ACTION ITEM ▸
Output only the lines of the entries that follow, starting at the one with "Where should I click to: Open" and running down to the one with "Task: Click the AutoSum (求和) sigma icon", both included and unchanged.

PROVIDED RECORDS: Begin

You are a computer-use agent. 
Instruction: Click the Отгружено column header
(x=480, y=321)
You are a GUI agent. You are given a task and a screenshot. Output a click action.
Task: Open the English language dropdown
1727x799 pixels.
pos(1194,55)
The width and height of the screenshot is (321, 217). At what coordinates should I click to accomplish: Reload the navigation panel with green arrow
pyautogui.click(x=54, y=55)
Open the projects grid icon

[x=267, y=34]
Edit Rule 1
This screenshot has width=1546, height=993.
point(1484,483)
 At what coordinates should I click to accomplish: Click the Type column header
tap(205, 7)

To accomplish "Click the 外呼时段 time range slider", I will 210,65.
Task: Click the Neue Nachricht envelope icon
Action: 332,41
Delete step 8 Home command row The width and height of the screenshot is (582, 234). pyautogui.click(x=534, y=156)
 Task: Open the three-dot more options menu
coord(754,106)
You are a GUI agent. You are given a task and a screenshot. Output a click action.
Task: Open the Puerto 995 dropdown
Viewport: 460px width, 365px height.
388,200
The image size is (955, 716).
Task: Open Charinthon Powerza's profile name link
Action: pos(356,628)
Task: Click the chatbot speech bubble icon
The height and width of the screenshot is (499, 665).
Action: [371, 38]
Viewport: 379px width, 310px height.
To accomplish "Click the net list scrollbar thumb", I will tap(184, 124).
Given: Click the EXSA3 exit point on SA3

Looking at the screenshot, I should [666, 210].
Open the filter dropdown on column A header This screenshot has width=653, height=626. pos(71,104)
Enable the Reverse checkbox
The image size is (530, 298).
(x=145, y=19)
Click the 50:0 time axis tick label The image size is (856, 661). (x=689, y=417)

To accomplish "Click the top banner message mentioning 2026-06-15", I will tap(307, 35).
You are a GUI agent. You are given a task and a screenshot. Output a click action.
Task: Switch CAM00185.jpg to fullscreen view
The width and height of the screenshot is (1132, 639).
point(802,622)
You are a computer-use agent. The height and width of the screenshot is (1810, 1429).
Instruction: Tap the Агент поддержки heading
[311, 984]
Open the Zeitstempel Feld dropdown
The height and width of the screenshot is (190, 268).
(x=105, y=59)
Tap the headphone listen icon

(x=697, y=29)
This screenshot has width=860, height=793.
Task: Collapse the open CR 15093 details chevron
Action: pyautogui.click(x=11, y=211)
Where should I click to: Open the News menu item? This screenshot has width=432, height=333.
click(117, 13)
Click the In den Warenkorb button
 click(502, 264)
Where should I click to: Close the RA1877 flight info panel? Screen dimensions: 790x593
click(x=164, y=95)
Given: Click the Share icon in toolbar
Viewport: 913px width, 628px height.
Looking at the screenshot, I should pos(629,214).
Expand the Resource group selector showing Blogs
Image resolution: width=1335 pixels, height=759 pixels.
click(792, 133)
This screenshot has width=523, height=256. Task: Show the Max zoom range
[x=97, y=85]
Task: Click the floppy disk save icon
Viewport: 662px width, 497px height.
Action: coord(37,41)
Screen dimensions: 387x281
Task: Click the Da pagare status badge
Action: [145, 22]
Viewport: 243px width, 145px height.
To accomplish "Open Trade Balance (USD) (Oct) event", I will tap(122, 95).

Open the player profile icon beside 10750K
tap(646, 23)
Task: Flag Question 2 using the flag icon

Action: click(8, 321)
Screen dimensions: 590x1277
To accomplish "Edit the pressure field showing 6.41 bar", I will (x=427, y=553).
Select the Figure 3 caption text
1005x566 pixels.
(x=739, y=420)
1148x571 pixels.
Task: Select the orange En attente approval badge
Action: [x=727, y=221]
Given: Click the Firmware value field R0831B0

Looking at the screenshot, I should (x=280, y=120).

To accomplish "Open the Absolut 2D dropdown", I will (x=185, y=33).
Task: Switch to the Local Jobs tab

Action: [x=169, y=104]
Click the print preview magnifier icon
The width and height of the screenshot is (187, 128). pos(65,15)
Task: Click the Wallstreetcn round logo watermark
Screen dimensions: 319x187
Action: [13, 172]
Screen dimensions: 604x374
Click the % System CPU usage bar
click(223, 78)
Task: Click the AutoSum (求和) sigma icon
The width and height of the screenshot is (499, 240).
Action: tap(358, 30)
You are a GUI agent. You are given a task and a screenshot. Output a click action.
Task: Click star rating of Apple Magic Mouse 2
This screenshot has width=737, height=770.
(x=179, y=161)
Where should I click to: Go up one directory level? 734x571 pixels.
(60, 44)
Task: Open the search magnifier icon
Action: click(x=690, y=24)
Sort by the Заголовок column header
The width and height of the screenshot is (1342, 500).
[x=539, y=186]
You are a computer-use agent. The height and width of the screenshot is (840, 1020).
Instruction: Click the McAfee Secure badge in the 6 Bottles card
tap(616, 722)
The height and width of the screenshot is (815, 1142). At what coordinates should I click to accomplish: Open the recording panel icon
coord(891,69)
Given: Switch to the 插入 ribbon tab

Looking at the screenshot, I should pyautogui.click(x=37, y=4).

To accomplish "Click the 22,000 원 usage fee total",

PROVIDED RECORDS: End

ANSWER SECTION ▸
Where should I click to: Open the News menu item? This screenshot has width=432, height=333.
click(117, 13)
Click the In den Warenkorb button
 click(502, 264)
Where should I click to: Close the RA1877 flight info panel? Screen dimensions: 790x593
click(x=164, y=95)
Given: Click the Share icon in toolbar
Viewport: 913px width, 628px height.
Looking at the screenshot, I should pos(629,214).
Expand the Resource group selector showing Blogs
Image resolution: width=1335 pixels, height=759 pixels.
click(792, 133)
This screenshot has width=523, height=256. Task: Show the Max zoom range
[x=97, y=85]
Task: Click the floppy disk save icon
Viewport: 662px width, 497px height.
Action: coord(37,41)
Screen dimensions: 387x281
Task: Click the Da pagare status badge
Action: [145, 22]
Viewport: 243px width, 145px height.
To accomplish "Open Trade Balance (USD) (Oct) event", I will tap(122, 95).

Open the player profile icon beside 10750K
tap(646, 23)
Task: Flag Question 2 using the flag icon

Action: click(8, 321)
Screen dimensions: 590x1277
To accomplish "Edit the pressure field showing 6.41 bar", I will (x=427, y=553).
Select the Figure 3 caption text
1005x566 pixels.
(x=739, y=420)
1148x571 pixels.
Task: Select the orange En attente approval badge
Action: [x=727, y=221]
Given: Click the Firmware value field R0831B0

Looking at the screenshot, I should (x=280, y=120).

To accomplish "Open the Absolut 2D dropdown", I will (x=185, y=33).
Task: Switch to the Local Jobs tab

Action: [x=169, y=104]
Click the print preview magnifier icon
The width and height of the screenshot is (187, 128). pos(65,15)
Task: Click the Wallstreetcn round logo watermark
Screen dimensions: 319x187
Action: [13, 172]
Screen dimensions: 604x374
Click the % System CPU usage bar
click(223, 78)
Task: Click the AutoSum (求和) sigma icon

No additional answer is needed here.